The unexpected position of the butterflies is also reflected in the strongest result from our tests for non-monophyly, namely the decisive rejection (P < 0.005, all character sets) of the proposed clade aligning butterflies and allies with Geometroidea, Drepanoidea, Cimelioidea (= Axioidea) and Calliduloidea [6]. In our trees, no two of these taxa consistently group with or even near each other. It seems safe to abandon this conjecture. An alternative hypothesis about phylogeny of the major macrolepidopteran groups, grouping Geometroidea with Noctuoidea and these together with Bombycoidea + Lasiocampoidea, is worthy of contemplation because it is supported, albeit weakly, in all our analyses. In contrast, placement of the several small, morphologically isolated and highly divergent macrolepidopteran superfamilies may be very difficult. The problem is illustrated by the unstable position of Mimallonidae and our inability to significantly reject their alliance with Bombycoidea and Lasiocampoidea, despite their failure to ever group near these superfamilies.

Within several large superfamilies of the "core Macrolepidoptera + Pyraloidea" clade, our results provide some of the first strong tests of hypothesized relationships (Figs. 2, 3). In Geometroidea, our findings corroborate, albeit with weak support, the grouping of Sematuridae, which lack abdominal tympanal organs, with Uraniidae and Geometridae, which possess them.
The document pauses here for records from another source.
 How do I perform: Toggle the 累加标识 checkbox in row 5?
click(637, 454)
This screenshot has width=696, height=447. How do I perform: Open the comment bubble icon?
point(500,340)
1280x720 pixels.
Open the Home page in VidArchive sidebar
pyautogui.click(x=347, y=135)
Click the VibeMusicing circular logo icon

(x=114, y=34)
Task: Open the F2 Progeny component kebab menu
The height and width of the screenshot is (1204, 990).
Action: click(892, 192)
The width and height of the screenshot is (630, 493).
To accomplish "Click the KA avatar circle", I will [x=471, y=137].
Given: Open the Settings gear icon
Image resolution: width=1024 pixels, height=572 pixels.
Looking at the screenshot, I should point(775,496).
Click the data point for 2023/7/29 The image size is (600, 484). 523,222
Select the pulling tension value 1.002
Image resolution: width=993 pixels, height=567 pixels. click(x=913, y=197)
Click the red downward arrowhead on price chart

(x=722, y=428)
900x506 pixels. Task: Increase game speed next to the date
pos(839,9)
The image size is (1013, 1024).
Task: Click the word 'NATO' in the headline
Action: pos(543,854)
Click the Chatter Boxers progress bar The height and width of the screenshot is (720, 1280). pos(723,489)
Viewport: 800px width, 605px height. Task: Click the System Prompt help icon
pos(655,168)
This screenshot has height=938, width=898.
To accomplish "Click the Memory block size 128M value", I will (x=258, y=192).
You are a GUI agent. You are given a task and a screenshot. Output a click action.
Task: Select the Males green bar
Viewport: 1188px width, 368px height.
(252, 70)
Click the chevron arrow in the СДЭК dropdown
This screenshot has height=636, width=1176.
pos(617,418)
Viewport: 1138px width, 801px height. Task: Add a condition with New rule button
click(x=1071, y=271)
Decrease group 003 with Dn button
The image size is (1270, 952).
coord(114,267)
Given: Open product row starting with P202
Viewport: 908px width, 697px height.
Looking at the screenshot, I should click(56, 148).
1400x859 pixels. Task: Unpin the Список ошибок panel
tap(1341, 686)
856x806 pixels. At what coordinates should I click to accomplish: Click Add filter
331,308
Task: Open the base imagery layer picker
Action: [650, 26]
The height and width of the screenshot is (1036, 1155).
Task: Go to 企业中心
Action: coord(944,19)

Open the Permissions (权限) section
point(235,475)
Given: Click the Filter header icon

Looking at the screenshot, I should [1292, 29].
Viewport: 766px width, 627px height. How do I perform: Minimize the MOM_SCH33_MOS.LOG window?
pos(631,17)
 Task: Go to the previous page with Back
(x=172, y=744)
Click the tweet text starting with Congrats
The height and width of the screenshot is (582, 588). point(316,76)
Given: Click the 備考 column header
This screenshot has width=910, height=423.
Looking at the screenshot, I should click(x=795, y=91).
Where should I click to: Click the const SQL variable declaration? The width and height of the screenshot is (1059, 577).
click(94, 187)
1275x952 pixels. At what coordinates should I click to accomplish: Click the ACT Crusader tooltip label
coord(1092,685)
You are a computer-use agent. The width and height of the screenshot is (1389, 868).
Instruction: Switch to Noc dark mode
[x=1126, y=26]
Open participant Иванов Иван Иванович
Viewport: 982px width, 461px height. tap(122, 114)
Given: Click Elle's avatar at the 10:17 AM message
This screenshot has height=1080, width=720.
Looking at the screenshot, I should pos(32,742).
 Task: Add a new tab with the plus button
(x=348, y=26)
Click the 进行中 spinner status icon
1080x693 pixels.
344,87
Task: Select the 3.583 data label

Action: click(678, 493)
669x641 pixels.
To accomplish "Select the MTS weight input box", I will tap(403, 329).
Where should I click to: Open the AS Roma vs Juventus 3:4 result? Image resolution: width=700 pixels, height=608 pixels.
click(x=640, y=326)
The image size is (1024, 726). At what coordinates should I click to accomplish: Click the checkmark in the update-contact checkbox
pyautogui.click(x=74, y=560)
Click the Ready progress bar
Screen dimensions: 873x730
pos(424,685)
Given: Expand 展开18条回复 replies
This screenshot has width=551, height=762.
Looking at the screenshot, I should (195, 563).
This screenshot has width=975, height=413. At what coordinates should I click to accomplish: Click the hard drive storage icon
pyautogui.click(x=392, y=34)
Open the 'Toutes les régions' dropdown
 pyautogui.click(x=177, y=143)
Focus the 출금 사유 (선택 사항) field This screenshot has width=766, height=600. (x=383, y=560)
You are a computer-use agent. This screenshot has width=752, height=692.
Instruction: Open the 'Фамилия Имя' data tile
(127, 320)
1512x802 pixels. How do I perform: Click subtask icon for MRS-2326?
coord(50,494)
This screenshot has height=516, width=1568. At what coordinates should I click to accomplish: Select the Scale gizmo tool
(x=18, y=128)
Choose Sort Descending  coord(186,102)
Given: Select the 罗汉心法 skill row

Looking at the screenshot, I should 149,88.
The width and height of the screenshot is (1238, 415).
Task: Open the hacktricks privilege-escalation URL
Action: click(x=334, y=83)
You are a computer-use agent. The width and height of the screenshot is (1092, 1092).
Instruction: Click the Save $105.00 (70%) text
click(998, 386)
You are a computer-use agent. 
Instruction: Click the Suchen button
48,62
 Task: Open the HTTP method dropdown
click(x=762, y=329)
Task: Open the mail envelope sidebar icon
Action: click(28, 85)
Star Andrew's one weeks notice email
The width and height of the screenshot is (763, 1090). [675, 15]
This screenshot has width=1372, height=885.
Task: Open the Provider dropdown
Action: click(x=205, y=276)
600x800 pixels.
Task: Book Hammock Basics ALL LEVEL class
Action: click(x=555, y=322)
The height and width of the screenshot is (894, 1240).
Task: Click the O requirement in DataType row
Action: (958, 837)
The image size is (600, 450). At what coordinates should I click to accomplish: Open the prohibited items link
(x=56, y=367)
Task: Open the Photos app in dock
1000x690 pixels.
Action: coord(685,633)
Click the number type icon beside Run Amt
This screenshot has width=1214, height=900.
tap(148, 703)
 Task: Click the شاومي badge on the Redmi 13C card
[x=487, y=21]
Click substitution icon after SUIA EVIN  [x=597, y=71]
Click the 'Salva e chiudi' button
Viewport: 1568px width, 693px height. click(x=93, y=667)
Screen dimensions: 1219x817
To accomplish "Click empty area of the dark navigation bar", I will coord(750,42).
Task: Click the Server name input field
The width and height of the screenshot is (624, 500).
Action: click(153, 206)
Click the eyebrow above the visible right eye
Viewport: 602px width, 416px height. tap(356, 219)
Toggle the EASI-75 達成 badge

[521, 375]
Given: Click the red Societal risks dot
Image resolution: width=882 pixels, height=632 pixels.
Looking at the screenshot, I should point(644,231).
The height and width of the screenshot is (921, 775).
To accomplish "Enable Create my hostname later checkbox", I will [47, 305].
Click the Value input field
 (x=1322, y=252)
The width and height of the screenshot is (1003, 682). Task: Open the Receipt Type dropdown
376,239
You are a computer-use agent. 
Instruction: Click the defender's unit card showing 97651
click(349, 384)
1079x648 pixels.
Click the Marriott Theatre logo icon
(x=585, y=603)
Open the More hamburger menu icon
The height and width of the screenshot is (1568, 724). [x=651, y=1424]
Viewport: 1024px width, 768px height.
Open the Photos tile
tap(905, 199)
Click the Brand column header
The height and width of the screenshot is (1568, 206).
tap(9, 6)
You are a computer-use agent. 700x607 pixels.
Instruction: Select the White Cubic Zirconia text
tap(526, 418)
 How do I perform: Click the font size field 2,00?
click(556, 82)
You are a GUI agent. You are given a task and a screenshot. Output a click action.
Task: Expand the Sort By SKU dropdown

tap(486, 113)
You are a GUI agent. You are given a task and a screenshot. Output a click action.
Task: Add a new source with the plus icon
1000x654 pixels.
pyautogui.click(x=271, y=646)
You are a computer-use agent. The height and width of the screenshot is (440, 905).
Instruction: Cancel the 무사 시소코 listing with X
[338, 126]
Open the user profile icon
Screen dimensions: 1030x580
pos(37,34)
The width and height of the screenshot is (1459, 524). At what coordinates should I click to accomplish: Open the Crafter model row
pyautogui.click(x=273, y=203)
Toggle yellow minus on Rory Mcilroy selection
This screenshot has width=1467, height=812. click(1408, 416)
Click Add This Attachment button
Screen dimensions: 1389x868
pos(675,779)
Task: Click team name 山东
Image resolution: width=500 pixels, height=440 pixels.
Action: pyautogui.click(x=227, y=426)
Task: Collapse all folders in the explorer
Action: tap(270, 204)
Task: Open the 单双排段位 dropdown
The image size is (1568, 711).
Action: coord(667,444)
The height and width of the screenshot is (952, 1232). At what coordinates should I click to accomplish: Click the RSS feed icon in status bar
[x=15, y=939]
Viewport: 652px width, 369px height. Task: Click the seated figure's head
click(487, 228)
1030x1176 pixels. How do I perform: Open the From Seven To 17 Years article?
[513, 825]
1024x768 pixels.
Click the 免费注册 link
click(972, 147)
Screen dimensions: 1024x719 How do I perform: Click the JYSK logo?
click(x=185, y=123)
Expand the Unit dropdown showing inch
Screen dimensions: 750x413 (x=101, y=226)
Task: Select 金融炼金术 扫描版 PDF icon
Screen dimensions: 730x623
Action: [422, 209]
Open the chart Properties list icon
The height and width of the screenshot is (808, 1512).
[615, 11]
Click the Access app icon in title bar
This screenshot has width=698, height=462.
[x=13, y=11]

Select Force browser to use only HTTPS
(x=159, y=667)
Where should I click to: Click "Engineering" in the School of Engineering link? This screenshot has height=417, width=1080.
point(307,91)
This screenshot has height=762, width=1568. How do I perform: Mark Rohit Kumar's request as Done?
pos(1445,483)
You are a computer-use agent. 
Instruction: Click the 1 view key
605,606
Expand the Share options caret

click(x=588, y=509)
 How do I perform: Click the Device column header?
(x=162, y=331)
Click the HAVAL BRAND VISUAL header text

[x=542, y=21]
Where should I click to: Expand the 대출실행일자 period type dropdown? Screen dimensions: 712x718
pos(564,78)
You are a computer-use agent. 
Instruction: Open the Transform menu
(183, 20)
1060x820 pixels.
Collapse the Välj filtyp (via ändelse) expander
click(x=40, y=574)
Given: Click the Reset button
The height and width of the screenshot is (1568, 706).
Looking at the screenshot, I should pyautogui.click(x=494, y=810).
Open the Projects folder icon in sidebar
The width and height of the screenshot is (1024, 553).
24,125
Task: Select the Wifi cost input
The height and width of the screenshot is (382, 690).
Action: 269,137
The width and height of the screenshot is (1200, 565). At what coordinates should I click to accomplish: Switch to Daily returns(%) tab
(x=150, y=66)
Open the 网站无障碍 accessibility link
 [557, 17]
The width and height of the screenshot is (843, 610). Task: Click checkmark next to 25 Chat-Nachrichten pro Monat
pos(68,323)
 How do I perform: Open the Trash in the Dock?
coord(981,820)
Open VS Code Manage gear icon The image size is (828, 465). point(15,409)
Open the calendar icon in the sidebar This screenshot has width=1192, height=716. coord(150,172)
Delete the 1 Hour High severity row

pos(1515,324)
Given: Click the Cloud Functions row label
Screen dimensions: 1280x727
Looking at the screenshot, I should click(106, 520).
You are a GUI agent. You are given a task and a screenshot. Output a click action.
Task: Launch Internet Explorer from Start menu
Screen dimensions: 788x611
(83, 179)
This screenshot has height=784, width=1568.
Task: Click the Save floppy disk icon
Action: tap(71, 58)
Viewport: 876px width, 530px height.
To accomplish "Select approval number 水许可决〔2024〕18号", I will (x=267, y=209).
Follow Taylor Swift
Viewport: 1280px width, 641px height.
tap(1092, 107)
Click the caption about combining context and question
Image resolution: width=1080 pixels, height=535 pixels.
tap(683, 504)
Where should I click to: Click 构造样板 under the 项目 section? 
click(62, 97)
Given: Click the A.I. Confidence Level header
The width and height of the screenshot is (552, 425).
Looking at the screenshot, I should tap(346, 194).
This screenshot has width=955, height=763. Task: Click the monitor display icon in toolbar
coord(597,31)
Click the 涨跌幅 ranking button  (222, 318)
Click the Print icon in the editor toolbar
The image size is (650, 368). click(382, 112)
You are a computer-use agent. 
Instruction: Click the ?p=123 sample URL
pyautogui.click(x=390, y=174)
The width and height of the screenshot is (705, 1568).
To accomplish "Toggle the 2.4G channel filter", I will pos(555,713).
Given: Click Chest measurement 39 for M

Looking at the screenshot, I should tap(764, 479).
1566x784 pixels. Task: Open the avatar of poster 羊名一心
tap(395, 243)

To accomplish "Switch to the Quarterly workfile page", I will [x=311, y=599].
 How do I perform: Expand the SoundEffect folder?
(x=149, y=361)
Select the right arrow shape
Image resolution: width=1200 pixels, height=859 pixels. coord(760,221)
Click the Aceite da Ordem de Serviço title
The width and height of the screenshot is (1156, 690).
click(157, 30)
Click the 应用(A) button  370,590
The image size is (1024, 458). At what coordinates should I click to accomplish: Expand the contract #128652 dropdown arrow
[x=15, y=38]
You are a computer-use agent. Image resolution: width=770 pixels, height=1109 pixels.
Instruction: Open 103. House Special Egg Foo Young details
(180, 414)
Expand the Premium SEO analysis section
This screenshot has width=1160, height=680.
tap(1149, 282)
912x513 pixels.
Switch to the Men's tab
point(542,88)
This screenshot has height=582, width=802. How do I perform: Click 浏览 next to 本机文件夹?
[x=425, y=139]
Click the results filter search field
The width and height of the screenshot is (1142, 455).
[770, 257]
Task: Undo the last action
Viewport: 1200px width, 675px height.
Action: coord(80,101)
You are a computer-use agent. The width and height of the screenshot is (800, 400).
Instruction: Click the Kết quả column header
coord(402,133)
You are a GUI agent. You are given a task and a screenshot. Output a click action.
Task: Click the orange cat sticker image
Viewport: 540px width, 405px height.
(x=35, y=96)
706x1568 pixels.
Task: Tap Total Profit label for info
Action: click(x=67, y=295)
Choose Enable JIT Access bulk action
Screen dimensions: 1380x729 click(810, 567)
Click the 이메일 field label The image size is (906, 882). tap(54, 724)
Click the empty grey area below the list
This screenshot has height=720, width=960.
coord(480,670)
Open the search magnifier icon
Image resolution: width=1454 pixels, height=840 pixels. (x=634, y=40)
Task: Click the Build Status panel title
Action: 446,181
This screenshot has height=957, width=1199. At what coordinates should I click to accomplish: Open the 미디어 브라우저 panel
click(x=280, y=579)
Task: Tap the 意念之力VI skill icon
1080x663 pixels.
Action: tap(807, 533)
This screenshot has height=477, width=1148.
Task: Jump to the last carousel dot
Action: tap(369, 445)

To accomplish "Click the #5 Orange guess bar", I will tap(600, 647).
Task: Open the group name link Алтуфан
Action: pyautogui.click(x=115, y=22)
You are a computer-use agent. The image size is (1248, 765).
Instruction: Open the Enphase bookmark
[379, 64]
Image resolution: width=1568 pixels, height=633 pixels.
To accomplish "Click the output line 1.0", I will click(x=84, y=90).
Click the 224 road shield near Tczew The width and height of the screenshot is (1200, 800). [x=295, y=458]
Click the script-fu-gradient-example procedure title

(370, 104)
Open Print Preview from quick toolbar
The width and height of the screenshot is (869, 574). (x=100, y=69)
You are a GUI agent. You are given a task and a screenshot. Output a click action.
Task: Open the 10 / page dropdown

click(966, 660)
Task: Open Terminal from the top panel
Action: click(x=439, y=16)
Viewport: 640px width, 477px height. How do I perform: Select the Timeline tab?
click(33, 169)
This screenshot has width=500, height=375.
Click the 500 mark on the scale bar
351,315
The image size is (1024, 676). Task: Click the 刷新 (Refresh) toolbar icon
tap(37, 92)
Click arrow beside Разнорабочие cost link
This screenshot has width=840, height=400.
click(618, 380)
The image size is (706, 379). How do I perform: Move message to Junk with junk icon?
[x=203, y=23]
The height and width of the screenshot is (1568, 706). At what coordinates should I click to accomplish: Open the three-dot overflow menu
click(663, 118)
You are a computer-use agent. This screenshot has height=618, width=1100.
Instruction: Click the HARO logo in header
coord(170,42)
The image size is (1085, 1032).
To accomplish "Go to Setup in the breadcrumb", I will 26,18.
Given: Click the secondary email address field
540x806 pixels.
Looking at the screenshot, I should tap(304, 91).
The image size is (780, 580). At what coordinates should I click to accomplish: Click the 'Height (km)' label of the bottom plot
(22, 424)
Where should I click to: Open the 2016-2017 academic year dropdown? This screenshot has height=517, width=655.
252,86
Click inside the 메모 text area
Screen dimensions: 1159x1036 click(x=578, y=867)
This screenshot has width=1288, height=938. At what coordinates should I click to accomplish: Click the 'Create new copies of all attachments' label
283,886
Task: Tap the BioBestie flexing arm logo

A novel result is that all data sets place Epicopeiidae, included in Drepanoidea by the working hypothesis, either next to or within Geometroidea. The strongest signal comes from nt123, which resolves Epicopeiidae as sister group to Sematuridae (BP = 67%), with which they share the lack of tympanal organs. Within Geometridae, one of the largest families of Lepidoptera, we sampled all subfamilies, finding moderate to very strong support for nearly all relationships among these (Fig. 3), and strong agreement with groupings seen in other recent molecular studies of this family [21, 63].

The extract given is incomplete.